### Passage provided ###

See an example in a remote scope as well: https://bit.dev/our-org/my-scope/inputs/button
A component’s documentation is not only used to explain it to its consumers but also, to make it discoverable for those who aren't yet aware of it (for example, by being indexed to Bit Cloud’s search or even just by presenting it to those who’re manually browsing components).
Building components
Before a component is tagged with a new release version, it is tested and built. Once that build is done, the generated artifacts are versioned along with the source files and configurations.
These generated artifacts are the component’s compiled code, node package, [bundled] component preview, [bundled] docs, build logs, and more — whatever is deemed valuable for other consumers and maintainers of that component.
The build process can also be customized and extended.
Isolated builds
Components authored in a Bit workspace are created to be completely portable, and thus independent. To address that, the build process starts by creating a component ‘capsule’ which is an isolated instance of a component, generated in a separate directory in your filesystem.
Running the build in an isolated environment validates that a component is not coupled, in any way, to its workspace (a component that is not isolated may be able to use files and packages in the workspace. For example, we may get false-positive results when testing for dependency-graph issues).
Propagating changes from one component to all its dependents
Once a component was built successfully (and tagged with an incremented version number), all its dependent components are rebuilt (and tagged) as well.
That means:
Components can stay independent and in sync with their dependencies
The chance for breaking changes in other components and apps is drastically reduced as errors are immediately expressed
There are no redundant builds
When using Bit with Bit.dev, this propagation of CIs is not limited to just the workspace but traverses remote scopes (remote component hosting).
The “ripple effect” of component CIs
Versioning components
As mentioned at the beginning of this article, versioning (and publishing) components individually allow consumers of that library to pick and choose the components that best fit their project (and the current state of their project. )

###

> What you should do: Continue the passage on building and versioning Bit components, starting right after its final sentence.

### Collected data ###

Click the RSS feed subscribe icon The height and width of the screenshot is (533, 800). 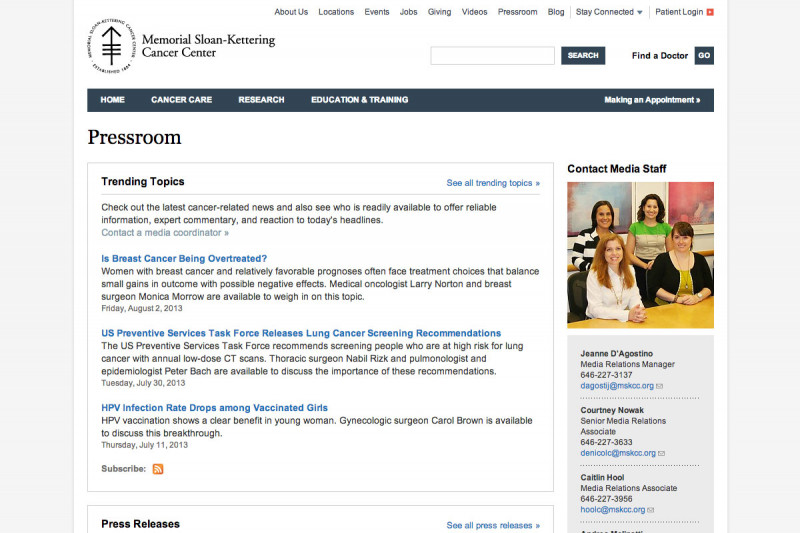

###

> Task response:
Independent components are versioned using the semantic versioning specification (major.minor.patch ).
The major will be incremented when backwards-incompatible changes are introduced to the component’s API
The minor will be incremented when new backwards-compatible functionality is introduced to the API
The patch will be incremented when bug fixes are introduced that do not affect the component’s API
$ bit tag inputs/button 0.1.0 --message "first release version"
...
new components
(first version for components)
> inputs/button@0.1.0
As mentioned earlier, tagging will also execute the component build.
Maintaining consistency in a UI that is composed of independently versioned components
How does semantic versioning translate specifically to UI components where changes may also affect the coherence between components’ look and behavior? In other words, how should a component be versioned when introducing internal changes that do not affect its API but change its look or behavior in a way that makes it inconsistent with the rest of the consumer’s current UI?
The answer (partly) lies in the decoupling of the theme from the UI components. A component library that has its components loosely coupled to a specific theme will use a theme provider component to style other components in that library using their APIs.
If a component was changed in a way that does not enable the theme-provider to fully style it, then the component’s API was changed in a backward-incompatible way.
This [imperfect] correlation between API and style is what we need to semantically version UI components in a way that makes sense in terms of UI consistency as well as API functionality.
A theme component providing styling to all UI components wrapped by it
Having said all that, there might be cases where a component is changed in a way that affects the page’s layout or simply diverge from the common look and feel in a way that is technically consistent with the theme provider. In these cases, it makes sense to either increase the major or even deprecate the component altogether and create a new one.
Publishing & hosting components
Once a component is built and tagged with a release version, it is ready for ‘export’. The export process pushes the component to remote hosting, and publishes its package (that was generated as part of the build) to the package registry that was configured for it (the default registry is Bit Cloud).
For example, the following workspace configuration file defines my-org.my-component-library as the scope for these components (the remote scope is hosted on Bit Cloud but can be changed to be self-hosted).
"$schema": "[https://static.bit.dev/teambit/schemas/schema.json](https://static.bit.dev/teambit/schemas/schema.json)",
"teambit.workspace/workspace": {
"name": "my-component-library",
"icon": "[https://static.bit.dev/bit-logo.svg](https://static.bit.dev/bit-logo.svg)",
"defaultDirectory": "{scope}/{name}",
** "defaultScope": "my-org.my-component-library"**
},
//...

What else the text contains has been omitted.